● TAREA: Actualiza todas las entradas sustituyendo "Instruction" por "Command" sin tocar nada más.

● DATOS DE ENTRADA:
----------

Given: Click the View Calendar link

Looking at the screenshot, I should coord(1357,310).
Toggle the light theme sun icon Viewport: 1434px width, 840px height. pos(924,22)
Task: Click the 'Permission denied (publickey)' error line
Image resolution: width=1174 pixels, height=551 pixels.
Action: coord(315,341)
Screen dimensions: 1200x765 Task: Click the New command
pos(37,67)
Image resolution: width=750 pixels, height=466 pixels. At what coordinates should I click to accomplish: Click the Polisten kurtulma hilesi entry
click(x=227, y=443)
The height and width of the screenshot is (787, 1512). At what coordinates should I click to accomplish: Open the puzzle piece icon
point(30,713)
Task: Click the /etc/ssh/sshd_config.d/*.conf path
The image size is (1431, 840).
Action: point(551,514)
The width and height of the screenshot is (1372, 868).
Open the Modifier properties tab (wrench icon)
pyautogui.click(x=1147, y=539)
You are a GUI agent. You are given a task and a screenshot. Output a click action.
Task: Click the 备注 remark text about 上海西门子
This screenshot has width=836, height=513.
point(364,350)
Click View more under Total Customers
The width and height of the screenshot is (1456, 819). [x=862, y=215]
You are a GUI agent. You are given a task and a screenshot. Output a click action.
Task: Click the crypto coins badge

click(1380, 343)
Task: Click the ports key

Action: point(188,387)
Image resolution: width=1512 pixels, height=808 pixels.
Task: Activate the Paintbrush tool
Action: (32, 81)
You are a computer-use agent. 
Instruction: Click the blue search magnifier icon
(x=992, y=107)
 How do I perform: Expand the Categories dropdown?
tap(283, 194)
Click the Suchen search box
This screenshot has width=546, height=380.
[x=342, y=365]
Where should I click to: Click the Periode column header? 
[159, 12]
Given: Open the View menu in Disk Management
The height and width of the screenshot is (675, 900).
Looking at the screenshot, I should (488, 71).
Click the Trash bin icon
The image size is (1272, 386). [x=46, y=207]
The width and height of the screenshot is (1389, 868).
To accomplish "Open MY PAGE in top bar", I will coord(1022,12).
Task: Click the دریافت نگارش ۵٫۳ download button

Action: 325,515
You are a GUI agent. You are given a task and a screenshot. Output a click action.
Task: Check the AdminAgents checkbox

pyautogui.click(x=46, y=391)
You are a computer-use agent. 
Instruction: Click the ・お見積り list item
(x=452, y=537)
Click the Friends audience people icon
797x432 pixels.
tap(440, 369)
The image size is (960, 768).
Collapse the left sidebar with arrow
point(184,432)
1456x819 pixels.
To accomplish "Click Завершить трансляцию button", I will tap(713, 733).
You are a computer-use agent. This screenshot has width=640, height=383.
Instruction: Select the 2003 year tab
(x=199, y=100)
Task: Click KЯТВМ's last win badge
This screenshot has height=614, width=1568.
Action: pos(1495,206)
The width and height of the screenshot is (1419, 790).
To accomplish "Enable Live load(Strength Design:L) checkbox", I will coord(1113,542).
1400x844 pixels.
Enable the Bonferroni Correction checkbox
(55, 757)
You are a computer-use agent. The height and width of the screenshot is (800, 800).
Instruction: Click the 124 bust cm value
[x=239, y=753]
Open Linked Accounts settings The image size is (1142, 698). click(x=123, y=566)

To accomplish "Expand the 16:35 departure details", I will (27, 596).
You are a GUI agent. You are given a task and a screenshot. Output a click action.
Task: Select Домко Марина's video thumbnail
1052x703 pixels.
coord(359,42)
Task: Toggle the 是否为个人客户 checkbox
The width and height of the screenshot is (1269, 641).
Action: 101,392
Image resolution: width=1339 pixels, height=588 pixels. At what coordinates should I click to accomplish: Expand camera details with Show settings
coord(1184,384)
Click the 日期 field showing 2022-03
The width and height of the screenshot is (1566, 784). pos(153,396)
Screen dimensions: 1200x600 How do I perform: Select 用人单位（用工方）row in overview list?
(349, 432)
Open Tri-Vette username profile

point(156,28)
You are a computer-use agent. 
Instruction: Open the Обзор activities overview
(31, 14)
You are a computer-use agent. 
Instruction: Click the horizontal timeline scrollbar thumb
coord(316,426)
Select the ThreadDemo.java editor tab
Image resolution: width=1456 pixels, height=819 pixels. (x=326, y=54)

----------

● RESPUESTA CORRECTA:
Given: Click the View Calendar link

Looking at the screenshot, I should coord(1357,310).
Toggle the light theme sun icon Viewport: 1434px width, 840px height. pos(924,22)
Task: Click the 'Permission denied (publickey)' error line
Image resolution: width=1174 pixels, height=551 pixels.
Action: coord(315,341)
Screen dimensions: 1200x765 Task: Click the New command
pos(37,67)
Image resolution: width=750 pixels, height=466 pixels. At what coordinates should I click to accomplish: Click the Polisten kurtulma hilesi entry
click(x=227, y=443)
The height and width of the screenshot is (787, 1512). At what coordinates should I click to accomplish: Open the puzzle piece icon
point(30,713)
Task: Click the /etc/ssh/sshd_config.d/*.conf path
The image size is (1431, 840).
Action: point(551,514)
The width and height of the screenshot is (1372, 868).
Open the Modifier properties tab (wrench icon)
pyautogui.click(x=1147, y=539)
You are a GUI agent. You are given a task and a screenshot. Output a click action.
Task: Click the 备注 remark text about 上海西门子
This screenshot has width=836, height=513.
point(364,350)
Click View more under Total Customers
The width and height of the screenshot is (1456, 819). [x=862, y=215]
You are a GUI agent. You are given a task and a screenshot. Output a click action.
Task: Click the crypto coins badge

click(1380, 343)
Task: Click the ports key

Action: point(188,387)
Image resolution: width=1512 pixels, height=808 pixels.
Task: Activate the Paintbrush tool
Action: (32, 81)
You are a computer-use agent. 
Command: Click the blue search magnifier icon
(x=992, y=107)
 How do I perform: Expand the Categories dropdown?
tap(283, 194)
Click the Suchen search box
This screenshot has width=546, height=380.
[x=342, y=365]
Where should I click to: Click the Periode column header? 
[159, 12]
Given: Open the View menu in Disk Management
The height and width of the screenshot is (675, 900).
Looking at the screenshot, I should (488, 71).
Click the Trash bin icon
The image size is (1272, 386). [x=46, y=207]
The width and height of the screenshot is (1389, 868).
To accomplish "Open MY PAGE in top bar", I will coord(1022,12).
Task: Click the دریافت نگارش ۵٫۳ download button

Action: 325,515
You are a GUI agent. You are given a task and a screenshot. Output a click action.
Task: Check the AdminAgents checkbox

pyautogui.click(x=46, y=391)
You are a computer-use agent. 
Command: Click the ・お見積り list item
(x=452, y=537)
Click the Friends audience people icon
797x432 pixels.
tap(440, 369)
The image size is (960, 768).
Collapse the left sidebar with arrow
point(184,432)
1456x819 pixels.
To accomplish "Click Завершить трансляцию button", I will tap(713, 733).
You are a computer-use agent. This screenshot has width=640, height=383.
Command: Select the 2003 year tab
(x=199, y=100)
Task: Click KЯТВМ's last win badge
This screenshot has height=614, width=1568.
Action: pos(1495,206)
The width and height of the screenshot is (1419, 790).
To accomplish "Enable Live load(Strength Design:L) checkbox", I will coord(1113,542).
1400x844 pixels.
Enable the Bonferroni Correction checkbox
(55, 757)
You are a computer-use agent. The height and width of the screenshot is (800, 800).
Command: Click the 124 bust cm value
[x=239, y=753]
Open Linked Accounts settings The image size is (1142, 698). click(x=123, y=566)

To accomplish "Expand the 16:35 departure details", I will (27, 596).
You are a GUI agent. You are given a task and a screenshot. Output a click action.
Task: Select Домко Марина's video thumbnail
1052x703 pixels.
coord(359,42)
Task: Toggle the 是否为个人客户 checkbox
The width and height of the screenshot is (1269, 641).
Action: 101,392
Image resolution: width=1339 pixels, height=588 pixels. At what coordinates should I click to accomplish: Expand camera details with Show settings
coord(1184,384)
Click the 日期 field showing 2022-03
The width and height of the screenshot is (1566, 784). pos(153,396)
Screen dimensions: 1200x600 How do I perform: Select 用人单位（用工方）row in overview list?
(349, 432)
Open Tri-Vette username profile

point(156,28)
You are a computer-use agent. 
Command: Open the Обзор activities overview
(31, 14)
You are a computer-use agent. 
Command: Click the horizontal timeline scrollbar thumb
coord(316,426)
Select the ThreadDemo.java editor tab
Image resolution: width=1456 pixels, height=819 pixels. (x=326, y=54)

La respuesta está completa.